Abstract
Prediction of CO2 solubility in electrolyte solution is important for the design of various industrial processes using CO2. A large amount of experimental data is needed to predict the solubility accurately, as a consequence of the complex composition of electrolyte solution. 1384 experimental CO2 solubility data in various electrolyte solutions (containing mostly Na+, Ca2+, Mg2+, K+, SO42−, and Cl−) from 30 references were used as training and validation data for developing a solubility model. According to the analogy between the hydrophobic solvation of CO2 and the adsorption phenomena, the novel solubility model with only four parameters (m0, α, k0, and k1) was developed to predict the CO2 solubility in solution with various ions.

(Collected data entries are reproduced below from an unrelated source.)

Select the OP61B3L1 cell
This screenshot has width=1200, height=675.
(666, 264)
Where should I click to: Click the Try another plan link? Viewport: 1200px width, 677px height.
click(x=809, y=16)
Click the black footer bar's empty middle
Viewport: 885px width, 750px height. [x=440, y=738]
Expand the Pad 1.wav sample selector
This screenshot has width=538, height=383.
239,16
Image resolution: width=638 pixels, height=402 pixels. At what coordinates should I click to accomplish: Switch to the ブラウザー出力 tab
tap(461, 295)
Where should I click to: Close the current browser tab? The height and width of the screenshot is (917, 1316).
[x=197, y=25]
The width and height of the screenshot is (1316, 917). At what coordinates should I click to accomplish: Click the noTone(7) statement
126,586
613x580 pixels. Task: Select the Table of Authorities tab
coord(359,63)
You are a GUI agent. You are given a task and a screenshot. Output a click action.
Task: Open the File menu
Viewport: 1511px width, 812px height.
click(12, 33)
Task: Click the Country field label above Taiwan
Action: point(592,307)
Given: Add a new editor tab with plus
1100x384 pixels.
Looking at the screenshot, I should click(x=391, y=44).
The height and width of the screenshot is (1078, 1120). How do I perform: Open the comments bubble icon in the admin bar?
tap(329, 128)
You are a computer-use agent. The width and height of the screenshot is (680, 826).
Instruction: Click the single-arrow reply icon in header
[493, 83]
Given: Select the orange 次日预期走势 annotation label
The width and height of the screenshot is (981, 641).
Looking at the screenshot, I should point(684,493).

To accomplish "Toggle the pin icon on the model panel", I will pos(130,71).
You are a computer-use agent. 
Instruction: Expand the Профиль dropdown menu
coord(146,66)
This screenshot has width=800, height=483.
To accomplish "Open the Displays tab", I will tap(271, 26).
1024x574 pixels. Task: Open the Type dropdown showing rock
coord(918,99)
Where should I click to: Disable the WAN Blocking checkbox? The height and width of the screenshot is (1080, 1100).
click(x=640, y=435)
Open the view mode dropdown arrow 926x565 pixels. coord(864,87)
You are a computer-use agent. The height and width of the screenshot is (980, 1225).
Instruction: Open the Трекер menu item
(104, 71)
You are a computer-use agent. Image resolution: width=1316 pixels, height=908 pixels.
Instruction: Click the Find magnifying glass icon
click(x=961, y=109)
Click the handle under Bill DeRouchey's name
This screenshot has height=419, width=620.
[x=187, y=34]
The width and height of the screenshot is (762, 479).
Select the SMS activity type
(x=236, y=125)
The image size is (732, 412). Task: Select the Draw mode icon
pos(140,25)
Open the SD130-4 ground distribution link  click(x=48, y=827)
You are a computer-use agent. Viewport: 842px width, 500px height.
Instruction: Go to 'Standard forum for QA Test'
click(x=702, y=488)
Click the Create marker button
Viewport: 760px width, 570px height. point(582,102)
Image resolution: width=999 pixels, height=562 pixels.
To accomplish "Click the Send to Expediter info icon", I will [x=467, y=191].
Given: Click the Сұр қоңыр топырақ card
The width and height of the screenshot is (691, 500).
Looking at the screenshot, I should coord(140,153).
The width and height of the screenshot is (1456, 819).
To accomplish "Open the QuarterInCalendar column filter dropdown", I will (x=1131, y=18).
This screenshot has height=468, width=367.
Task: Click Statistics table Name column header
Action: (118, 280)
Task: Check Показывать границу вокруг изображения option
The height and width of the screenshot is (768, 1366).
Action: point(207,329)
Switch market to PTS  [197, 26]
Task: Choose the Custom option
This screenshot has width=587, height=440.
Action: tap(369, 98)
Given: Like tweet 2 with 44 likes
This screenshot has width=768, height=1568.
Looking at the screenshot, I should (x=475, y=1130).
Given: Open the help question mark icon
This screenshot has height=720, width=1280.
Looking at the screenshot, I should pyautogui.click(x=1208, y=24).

The model was correlated with the CO2 pressure and system temperature. The effect of dissolved electrolytes on the CO2 solubility was indicated by the concentration of electrostricted water molecule (ha) in the model, which was calculated using the concentration and hydration number of dissolved ions. The developed model with four parameters—obtained from experimental CO2 solubility data in water and single-salt solutions—reproduced the CO2 solubility well in complex electrolyte solutions, including the solutions after CO2–brine–rock reactions. Of the 1384 data, 94% were within a 95% prediction interval of the model. The model parameters can be used to estimate the heat of CO2 solvation, maximum CO2 solubility in water, and decay constant of the CO2 solubility with respect to the ha value. The developed model was further validated with single-salt solutions containing minor ions such as Li+ or Br−.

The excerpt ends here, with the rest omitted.